Quant à Brahim, un acteur au sein de la société civile, il relève pour sa part qu’en réalité «les seuls arguments qui ont poussé Jammeh à partir sont d’ordre militaire. Car les troupes de la CEDEAO, composées essentiellement de militaires sénégalais, étaient en territoire gambien depuis jeudi, et prêtes à marcher sur Banjul à tout moment pour déloger le dictateur».
Reste à savoir ce que le dictateur a obtenu en contrepartie de son départ loin de la Gambie. Si on se fie à ses proches, Jammeh aurait obtenu la garantie d'une amnistie générale pour lui, ses proches et autres personnalités ayant officié sous son règne. Et l'assurance de ne faire l'objet d’aucune saisie de biens.

Données fournies:
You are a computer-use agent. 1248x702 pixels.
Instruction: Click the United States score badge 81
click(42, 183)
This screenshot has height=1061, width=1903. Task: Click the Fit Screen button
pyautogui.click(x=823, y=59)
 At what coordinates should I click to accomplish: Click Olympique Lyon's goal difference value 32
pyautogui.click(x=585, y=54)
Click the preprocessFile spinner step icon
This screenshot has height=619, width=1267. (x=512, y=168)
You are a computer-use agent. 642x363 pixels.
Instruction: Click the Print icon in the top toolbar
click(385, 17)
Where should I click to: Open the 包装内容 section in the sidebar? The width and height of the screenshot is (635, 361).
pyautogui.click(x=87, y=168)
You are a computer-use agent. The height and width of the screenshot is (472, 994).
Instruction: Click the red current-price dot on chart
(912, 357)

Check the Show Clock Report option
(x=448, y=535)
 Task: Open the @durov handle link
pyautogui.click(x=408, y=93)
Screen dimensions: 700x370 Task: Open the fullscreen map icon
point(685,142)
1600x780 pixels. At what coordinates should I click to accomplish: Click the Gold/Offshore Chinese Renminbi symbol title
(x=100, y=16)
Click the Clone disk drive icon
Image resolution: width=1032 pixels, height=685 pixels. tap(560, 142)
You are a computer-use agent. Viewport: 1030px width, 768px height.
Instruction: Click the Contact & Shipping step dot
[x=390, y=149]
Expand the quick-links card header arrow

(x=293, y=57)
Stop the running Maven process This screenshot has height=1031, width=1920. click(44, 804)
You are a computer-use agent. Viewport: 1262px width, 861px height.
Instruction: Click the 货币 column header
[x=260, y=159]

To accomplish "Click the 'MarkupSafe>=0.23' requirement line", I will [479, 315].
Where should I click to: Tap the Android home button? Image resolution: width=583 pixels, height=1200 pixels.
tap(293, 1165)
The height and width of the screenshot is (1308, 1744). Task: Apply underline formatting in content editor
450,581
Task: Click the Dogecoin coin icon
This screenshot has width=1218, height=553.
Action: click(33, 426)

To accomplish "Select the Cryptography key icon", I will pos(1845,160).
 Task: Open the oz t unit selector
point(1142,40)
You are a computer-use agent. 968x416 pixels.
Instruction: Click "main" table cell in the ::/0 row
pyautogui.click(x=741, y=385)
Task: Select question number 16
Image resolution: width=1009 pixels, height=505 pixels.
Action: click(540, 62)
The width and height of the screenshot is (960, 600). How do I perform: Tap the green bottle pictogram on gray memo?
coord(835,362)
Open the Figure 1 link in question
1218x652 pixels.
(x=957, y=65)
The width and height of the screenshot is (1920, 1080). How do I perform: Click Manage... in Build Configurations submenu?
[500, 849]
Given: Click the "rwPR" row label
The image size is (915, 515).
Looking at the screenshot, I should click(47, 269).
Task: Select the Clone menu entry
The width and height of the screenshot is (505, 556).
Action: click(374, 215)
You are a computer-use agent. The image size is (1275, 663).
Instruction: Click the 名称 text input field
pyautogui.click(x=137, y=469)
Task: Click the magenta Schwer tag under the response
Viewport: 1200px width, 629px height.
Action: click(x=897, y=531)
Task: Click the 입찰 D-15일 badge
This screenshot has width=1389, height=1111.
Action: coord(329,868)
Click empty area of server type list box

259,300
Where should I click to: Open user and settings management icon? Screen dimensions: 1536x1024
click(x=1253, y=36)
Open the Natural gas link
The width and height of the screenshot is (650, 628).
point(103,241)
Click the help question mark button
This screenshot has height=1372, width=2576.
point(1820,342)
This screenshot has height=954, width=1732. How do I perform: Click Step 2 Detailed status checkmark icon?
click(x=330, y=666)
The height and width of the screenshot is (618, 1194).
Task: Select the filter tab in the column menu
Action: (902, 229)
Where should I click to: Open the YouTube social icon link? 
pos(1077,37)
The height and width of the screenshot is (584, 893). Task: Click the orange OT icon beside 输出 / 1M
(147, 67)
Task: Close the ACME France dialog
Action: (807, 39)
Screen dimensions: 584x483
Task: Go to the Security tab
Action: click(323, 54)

Objectif: Prolongez le texte sur le départ de Jammeh de la Gambie à partir de sa dernière phrase.

Réponse rédigée:
Toutefois, ces assertions ont été démenties par Mankeur Ndiaye, ministre des Affaires étrangères du Sénégal, qui explique que «le président Jammeh et son équipe avaient concocté une déclaration pour être endossée par la CEDEAO, les Nations unies et l’Union africaine, qui lui accordait toutes les garanties voire l’impunité. Cette déclaration n’a été signée par personne. Le président Barrow lui-même n’était pas au courant», affirme-t-il avant de s’interroger: «Comment à la place du peuple gambien et du président gambien élu, peut-on accorder des garanties à Yahya Jammeh, y compris l’amnistie?». Affaire à suivre.